Request: Convert the items below into a numbered list with one line per entry, leaving out any blank lines.

## begin

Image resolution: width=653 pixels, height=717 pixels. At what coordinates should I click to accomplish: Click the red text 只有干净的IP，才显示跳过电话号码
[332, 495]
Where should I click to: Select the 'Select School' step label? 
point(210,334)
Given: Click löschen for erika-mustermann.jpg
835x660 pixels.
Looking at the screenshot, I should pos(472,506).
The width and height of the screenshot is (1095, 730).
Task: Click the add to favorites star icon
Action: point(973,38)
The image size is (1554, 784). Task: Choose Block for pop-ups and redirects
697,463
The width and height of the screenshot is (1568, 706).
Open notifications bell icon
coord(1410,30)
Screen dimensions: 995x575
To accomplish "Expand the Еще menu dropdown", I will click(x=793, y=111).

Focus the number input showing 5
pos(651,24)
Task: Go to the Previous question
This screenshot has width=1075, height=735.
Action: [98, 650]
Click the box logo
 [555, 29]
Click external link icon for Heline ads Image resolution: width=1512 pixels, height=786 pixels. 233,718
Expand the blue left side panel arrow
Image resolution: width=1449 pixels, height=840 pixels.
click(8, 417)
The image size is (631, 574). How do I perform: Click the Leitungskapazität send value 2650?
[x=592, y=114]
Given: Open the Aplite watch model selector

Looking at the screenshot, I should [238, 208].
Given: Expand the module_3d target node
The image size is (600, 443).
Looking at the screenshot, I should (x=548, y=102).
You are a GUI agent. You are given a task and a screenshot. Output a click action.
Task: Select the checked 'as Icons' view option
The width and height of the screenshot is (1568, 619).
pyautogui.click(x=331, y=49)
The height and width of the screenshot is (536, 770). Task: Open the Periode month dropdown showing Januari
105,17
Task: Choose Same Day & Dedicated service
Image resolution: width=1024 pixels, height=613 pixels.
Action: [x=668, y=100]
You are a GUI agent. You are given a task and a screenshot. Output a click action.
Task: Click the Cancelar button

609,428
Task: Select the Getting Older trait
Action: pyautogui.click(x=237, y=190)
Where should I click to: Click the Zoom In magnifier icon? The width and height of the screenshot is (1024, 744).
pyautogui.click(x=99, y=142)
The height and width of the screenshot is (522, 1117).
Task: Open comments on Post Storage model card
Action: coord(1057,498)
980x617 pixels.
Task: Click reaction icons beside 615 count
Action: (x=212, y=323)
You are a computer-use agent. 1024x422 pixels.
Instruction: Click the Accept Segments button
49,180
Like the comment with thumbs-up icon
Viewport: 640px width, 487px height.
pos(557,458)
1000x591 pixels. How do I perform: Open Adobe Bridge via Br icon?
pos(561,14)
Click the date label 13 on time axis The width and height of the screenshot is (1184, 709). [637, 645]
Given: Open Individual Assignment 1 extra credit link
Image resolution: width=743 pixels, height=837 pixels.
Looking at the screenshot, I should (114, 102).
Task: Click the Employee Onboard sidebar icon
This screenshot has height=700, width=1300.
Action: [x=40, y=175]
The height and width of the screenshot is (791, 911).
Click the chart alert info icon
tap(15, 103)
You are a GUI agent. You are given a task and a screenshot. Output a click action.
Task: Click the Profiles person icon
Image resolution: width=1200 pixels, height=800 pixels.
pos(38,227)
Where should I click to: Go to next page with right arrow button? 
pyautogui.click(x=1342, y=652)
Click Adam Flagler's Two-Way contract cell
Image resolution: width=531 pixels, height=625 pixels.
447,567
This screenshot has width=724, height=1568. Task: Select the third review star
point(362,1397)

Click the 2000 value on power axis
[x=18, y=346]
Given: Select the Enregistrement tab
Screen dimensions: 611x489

## end

Answer to this exercise:
1. Image resolution: width=653 pixels, height=717 pixels. At what coordinates should I click to accomplish: Click the red text 只有干净的IP，才显示跳过电话号码
2. [332, 495]
3. Where should I click to: Select the 'Select School' step label? 
4. point(210,334)
5. Given: Click löschen for erika-mustermann.jpg
6. 835x660 pixels.
7. Looking at the screenshot, I should pos(472,506).
8. The width and height of the screenshot is (1095, 730).
9. Task: Click the add to favorites star icon
10. Action: point(973,38)
11. The image size is (1554, 784). Task: Choose Block for pop-ups and redirects
12. 697,463
13. The width and height of the screenshot is (1568, 706).
14. Open notifications bell icon
15. coord(1410,30)
16. Screen dimensions: 995x575
17. To accomplish "Expand the Еще menu dropdown", I will click(x=793, y=111).
18. Focus the number input showing 5
19. pos(651,24)
20. Task: Go to the Previous question
21. This screenshot has width=1075, height=735.
22. Action: [98, 650]
23. Click the box logo
24.  [555, 29]
25. Click external link icon for Heline ads Image resolution: width=1512 pixels, height=786 pixels. 233,718
26. Expand the blue left side panel arrow
27. Image resolution: width=1449 pixels, height=840 pixels.
28. click(8, 417)
29. The image size is (631, 574). How do I perform: Click the Leitungskapazität send value 2650?
30. [x=592, y=114]
31. Given: Open the Aplite watch model selector
32. Looking at the screenshot, I should [238, 208].
33. Given: Expand the module_3d target node
34. The image size is (600, 443).
35. Looking at the screenshot, I should (x=548, y=102).
36. You are a GUI agent. You are given a task and a screenshot. Output a click action.
37. Task: Select the checked 'as Icons' view option
38. The width and height of the screenshot is (1568, 619).
39. pyautogui.click(x=331, y=49)
40. The height and width of the screenshot is (536, 770). Task: Open the Periode month dropdown showing Januari
41. 105,17
42. Task: Choose Same Day & Dedicated service
43. Image resolution: width=1024 pixels, height=613 pixels.
44. Action: [x=668, y=100]
45. You are a GUI agent. You are given a task and a screenshot. Output a click action.
46. Task: Click the Cancelar button
47. 609,428
48. Task: Select the Getting Older trait
49. Action: pyautogui.click(x=237, y=190)
50. Where should I click to: Click the Zoom In magnifier icon? The width and height of the screenshot is (1024, 744).
51. pyautogui.click(x=99, y=142)
52. The height and width of the screenshot is (522, 1117).
53. Task: Open comments on Post Storage model card
54. Action: coord(1057,498)
55. 980x617 pixels.
56. Task: Click reaction icons beside 615 count
57. Action: (x=212, y=323)
58. You are a computer-use agent. 1024x422 pixels.
59. Instruction: Click the Accept Segments button
60. 49,180
61. Like the comment with thumbs-up icon
62. Viewport: 640px width, 487px height.
63. pos(557,458)
64. 1000x591 pixels. How do I perform: Open Adobe Bridge via Br icon?
65. pos(561,14)
66. Click the date label 13 on time axis The width and height of the screenshot is (1184, 709). [637, 645]
67. Given: Open Individual Assignment 1 extra credit link
68. Image resolution: width=743 pixels, height=837 pixels.
69. Looking at the screenshot, I should (114, 102).
70. Task: Click the Employee Onboard sidebar icon
71. This screenshot has height=700, width=1300.
72. Action: [x=40, y=175]
73. The height and width of the screenshot is (791, 911).
74. Click the chart alert info icon
75. tap(15, 103)
76. You are a GUI agent. You are given a task and a screenshot. Output a click action.
77. Task: Click the Profiles person icon
78. Image resolution: width=1200 pixels, height=800 pixels.
79. pos(38,227)
80. Where should I click to: Go to next page with right arrow button? 
81. pyautogui.click(x=1342, y=652)
82. Click Adam Flagler's Two-Way contract cell
83. Image resolution: width=531 pixels, height=625 pixels.
84. 447,567
85. This screenshot has width=724, height=1568. Task: Select the third review star
86. point(362,1397)
87. Click the 2000 value on power axis
88. [x=18, y=346]
89. Given: Select the Enregistrement tab
90. Screen dimensions: 611x489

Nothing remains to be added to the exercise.